The solution to drill on land isn't as clear cut above offshore drilling as you make it out to be. For offshore drilling, I am inclined to think that oil rigs had a decent track record as far as accidents go. The only one I've really ever heard about was Exxon-Valdez. So, under this assumption, you have two choices, drill Alaska or drill the Gulf.

 

Why not drill Alaska?

Many species, I'm sure some of which are endangered, otherwise this wouldn't be a huge issue, will undergo habitat destabilization if drilling were to occur. Now, elk, for example, prefer to live in heavily wooded habitats. In one example I've read about, 1% of a forest was affected by having a pipeline run through it, this resulted in the elk not using 60% of the forest, just because of one little pipeline. Numbers thinned, because the smaller habitat couldn't support population. So, by drilling Alaska, you are going to ruin ecosystems.

#### [Activity list]
A: In the drilling text, rename "elk" as "moose" and write out everything from "Many species, I'm" down to "to ruin ecosystems." with that change.
B: In the drilling text, what share of the forest did the elk stop using after a pipeline affected 1% of it?
C: Resume the drilling text after its final sentence.
The records that come next are drawn from a separate source.

#### [Source material]
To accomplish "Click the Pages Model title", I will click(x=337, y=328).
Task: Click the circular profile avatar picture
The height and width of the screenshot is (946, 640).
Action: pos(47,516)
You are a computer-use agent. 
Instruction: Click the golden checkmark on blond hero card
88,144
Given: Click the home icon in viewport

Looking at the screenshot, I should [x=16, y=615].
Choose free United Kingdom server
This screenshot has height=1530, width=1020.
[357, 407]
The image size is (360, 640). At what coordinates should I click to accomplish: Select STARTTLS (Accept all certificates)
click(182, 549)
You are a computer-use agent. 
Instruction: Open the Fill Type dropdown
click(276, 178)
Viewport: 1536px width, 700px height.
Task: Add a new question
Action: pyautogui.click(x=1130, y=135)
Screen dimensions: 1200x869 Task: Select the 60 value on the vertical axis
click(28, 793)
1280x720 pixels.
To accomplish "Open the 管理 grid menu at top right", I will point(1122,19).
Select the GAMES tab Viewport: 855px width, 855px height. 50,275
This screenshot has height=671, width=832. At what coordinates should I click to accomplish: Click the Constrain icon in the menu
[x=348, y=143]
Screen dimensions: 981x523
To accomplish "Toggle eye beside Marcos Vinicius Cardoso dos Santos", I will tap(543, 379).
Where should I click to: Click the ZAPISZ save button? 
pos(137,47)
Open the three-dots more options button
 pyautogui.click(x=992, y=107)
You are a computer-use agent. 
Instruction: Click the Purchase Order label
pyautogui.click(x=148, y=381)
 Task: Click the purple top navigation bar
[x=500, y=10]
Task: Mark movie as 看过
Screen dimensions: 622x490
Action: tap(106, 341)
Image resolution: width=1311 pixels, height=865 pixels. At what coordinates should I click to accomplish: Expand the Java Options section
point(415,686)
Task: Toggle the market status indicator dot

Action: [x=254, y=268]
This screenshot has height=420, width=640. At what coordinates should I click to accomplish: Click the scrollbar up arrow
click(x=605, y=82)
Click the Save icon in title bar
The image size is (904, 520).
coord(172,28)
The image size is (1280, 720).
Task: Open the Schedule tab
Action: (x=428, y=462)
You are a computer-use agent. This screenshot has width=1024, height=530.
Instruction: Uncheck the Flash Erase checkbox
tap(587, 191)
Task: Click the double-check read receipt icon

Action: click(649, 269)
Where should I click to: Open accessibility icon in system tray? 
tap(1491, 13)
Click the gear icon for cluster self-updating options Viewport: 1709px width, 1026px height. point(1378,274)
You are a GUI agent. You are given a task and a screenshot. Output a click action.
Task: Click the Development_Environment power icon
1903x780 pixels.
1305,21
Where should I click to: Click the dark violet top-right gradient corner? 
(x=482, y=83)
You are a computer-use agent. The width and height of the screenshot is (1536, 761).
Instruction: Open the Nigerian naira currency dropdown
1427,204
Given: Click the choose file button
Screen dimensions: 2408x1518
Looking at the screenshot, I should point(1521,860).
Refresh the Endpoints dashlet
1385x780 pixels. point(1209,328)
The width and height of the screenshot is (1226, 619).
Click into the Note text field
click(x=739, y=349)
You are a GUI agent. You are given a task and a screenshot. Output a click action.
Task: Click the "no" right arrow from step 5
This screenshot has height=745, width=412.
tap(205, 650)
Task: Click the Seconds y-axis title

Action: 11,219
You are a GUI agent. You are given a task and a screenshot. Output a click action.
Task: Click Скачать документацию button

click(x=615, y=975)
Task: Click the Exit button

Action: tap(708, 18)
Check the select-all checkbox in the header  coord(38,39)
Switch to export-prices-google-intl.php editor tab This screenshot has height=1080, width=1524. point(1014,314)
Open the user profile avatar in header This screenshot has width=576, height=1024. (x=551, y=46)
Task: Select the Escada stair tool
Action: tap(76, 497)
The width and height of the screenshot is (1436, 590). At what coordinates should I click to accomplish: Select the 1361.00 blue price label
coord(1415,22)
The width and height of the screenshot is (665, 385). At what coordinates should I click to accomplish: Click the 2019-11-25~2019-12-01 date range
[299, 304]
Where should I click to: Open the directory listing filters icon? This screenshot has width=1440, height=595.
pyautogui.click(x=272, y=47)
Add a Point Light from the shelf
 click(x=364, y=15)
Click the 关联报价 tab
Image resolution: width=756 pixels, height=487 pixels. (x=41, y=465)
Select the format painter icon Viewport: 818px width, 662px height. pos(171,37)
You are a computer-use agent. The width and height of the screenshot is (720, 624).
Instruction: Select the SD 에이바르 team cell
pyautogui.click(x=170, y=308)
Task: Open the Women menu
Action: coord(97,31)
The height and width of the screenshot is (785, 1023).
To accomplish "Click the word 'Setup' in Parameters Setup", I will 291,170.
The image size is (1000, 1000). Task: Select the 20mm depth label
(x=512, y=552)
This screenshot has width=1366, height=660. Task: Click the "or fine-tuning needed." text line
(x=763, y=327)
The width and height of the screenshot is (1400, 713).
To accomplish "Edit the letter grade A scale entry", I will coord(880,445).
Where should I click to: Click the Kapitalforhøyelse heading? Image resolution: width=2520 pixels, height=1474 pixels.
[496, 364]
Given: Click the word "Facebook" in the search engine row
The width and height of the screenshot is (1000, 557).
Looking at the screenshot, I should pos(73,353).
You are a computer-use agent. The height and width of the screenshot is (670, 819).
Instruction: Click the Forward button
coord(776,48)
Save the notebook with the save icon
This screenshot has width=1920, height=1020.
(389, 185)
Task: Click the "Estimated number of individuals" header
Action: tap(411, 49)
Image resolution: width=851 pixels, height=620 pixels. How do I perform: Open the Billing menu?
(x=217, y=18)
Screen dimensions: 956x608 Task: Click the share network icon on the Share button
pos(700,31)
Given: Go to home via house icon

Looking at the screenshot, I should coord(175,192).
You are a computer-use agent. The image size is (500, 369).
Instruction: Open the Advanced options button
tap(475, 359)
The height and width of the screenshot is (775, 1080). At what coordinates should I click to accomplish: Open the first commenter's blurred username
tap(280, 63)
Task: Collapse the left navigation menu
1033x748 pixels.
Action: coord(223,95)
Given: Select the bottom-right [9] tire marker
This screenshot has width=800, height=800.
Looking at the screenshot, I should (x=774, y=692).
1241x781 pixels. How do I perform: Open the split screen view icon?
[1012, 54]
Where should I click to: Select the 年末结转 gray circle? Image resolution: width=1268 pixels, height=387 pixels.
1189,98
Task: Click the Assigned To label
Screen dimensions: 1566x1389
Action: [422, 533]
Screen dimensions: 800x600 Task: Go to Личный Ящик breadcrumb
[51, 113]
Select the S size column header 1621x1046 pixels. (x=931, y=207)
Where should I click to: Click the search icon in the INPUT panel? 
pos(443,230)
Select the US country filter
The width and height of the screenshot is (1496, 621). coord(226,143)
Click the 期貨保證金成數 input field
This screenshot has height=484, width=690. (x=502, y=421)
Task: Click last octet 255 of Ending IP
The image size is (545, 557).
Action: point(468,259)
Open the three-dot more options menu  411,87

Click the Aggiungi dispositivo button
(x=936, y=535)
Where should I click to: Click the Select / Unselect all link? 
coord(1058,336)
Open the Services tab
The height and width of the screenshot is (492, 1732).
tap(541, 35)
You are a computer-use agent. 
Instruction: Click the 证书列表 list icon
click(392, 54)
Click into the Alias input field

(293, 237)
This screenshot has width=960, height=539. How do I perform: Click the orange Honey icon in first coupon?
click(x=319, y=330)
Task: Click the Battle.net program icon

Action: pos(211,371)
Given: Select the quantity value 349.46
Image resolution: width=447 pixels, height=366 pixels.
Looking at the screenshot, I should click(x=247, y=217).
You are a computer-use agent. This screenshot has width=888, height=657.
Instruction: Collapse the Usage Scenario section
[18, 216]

#### [Expected responses]
A:
Many species, I'm sure some of which are endangered, otherwise this wouldn't be a huge issue, will undergo habitat destabilization if drilling were to occur. Now, moose, for example, prefer to live in heavily wooded habitats. In one example I've read about, 1% of a forest was affected by having a pipeline run through it, this resulted in the moose not using 60% of the forest, just because of one little pipeline. Numbers thinned, because the smaller habitat couldn't support population. So, by drilling Alaska, you are going to ruin ecosystems.

B: 60% of the forest

C:
Then why drill the Gulf?

Because of having to deal with tree-huggers in Alaska, the Gulf becomes the obvious choice. Oil rigs have decent track records and safety precautions to prevent spills. There is less evidence of environmental harm of underwater drilling just because of the fact that it's harder to conduct a study in a broad ocean, and animal observations are much harder. So, if tree-huggers have a harder time giving you grief this way, you go this way, because they are the single largest obstacle to the established drilling of oil wells.

 

I think Obama made the obvious choice, but I don't really feel that too much blame should go to him, as there's no way, in 2008, the US President says, "we're cutting off all oil drilling. Time to line the Saudi's pockets." Does that not seem like political suicide? I will say though, that Obama is ultimately responsible for this, but I'll save my judgment for how he reacts to this situation, shutting off all off-shore drilling until a disaster like this is ensured to NEVER happen again is a good first step. Also, I do agree with Maher in that we NEED to get off of fossil fuels and find a renewable energy source which we start building our infrastructure around. I can only hope that this will be the kick in the ass this country needs to TRULY get that initiative started.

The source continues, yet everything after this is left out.